Former Oklahoma guard Austin Reaves, who defended Cunningham in that 40-point outburst, said afterward: "He's not predicted No. 1 for no reason. He's a player." The respect was evident even in defeat.

The Supporting Cast Emerges

Cade Cunningham and Pistons Team

What's changed most dramatically from Cunningham's early struggles in Detroit to today's success is the talent around him. The Pistons have assembled a young core that complements his skills perfectly.

Jalen Duren, the 21-year-old center, has developed into one of the league's most efficient pick-and-roll finishers, averaging 19.4 points and 12 rebounds. The Cunningham-to-Duren connection has become the most productive tandem in the NBA, with Cunningham assisting on 28 Duren baskets—more than any other teammate duo this season.

Ausar Thompson provides elite defense and athleticism, Tobias Harris adds veteran steadiness, and suddenly the Pistons have depth to support their franchise player.

The MVP Conversation

On November 10, Cunningham was named Eastern Conference Player of the Week for the second time in his career. With the Pistons sitting atop the East, the question isn't whether he's an All-Star—that's a given—but whether he's entered the MVP conversation.

The advanced metrics support the case. Detroit is 8.0 points per 100 possessions better with Cunningham on the court, the best on-off differential among Pistons rotation players. He's averaging a near-triple-double (27.5/9.9/5.4) while leading a top-three defense.

But perhaps more impressively, he's done it while averaging 37.0 minutes per game and carrying the heaviest offensive load of his career without breaking down. Remember that kid shooting alone in the Oklahoma State gym? That dedication to his body and his craft is paying dividends now.

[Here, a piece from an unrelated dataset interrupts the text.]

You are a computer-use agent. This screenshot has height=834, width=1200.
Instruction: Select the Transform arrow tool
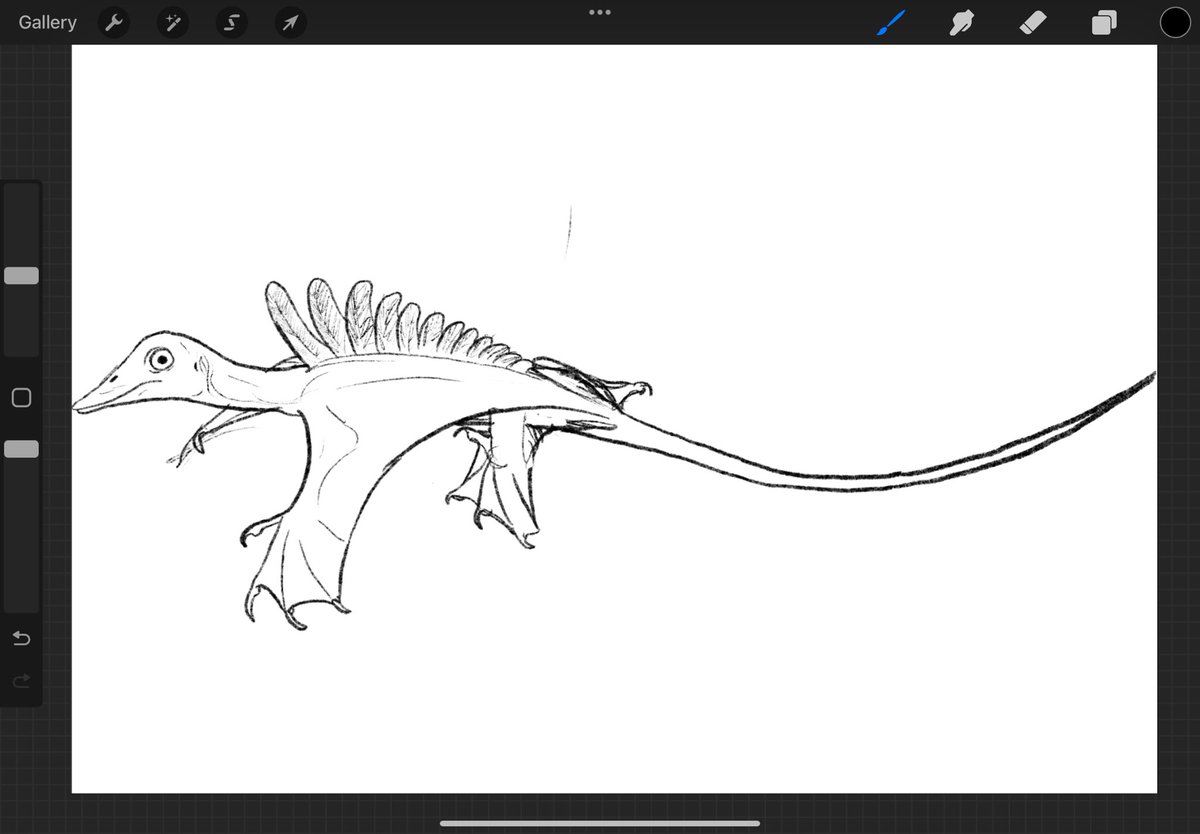[x=289, y=22]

From Bedlam to Eastern Conference Battles

The path from Stillwater to Detroit royalty wasn't linear, but it was inevitable. Cunningham's lone season at Oklahoma State compressed years of development into nine months. He learned to win Bedlam rivalries, to perform under NCAA tournament pressure, and to carry a team on his back when everything else seemed stacked against him.

Now, instead of facing Oklahoma in Bedlam, he's leading his team into battles with Boston, Milwaukee, and New York for Eastern Conference supremacy. The stage is bigger, but the mindset remains the same: manifest greatness, work relentlessly, and find a way to win.

The Pistons went 62 games to reach 10 wins just two seasons ago. With Cunningham fully evolved into the player Oklahoma State believed he'd become, they got there in 12 games this year. That's not just improvement—that's transformation.

And it all traces back to that commitment to process that Mike Boynton saw in a Stillwater gym four years ago. Motor City has its franchise player. More importantly, it has its leader.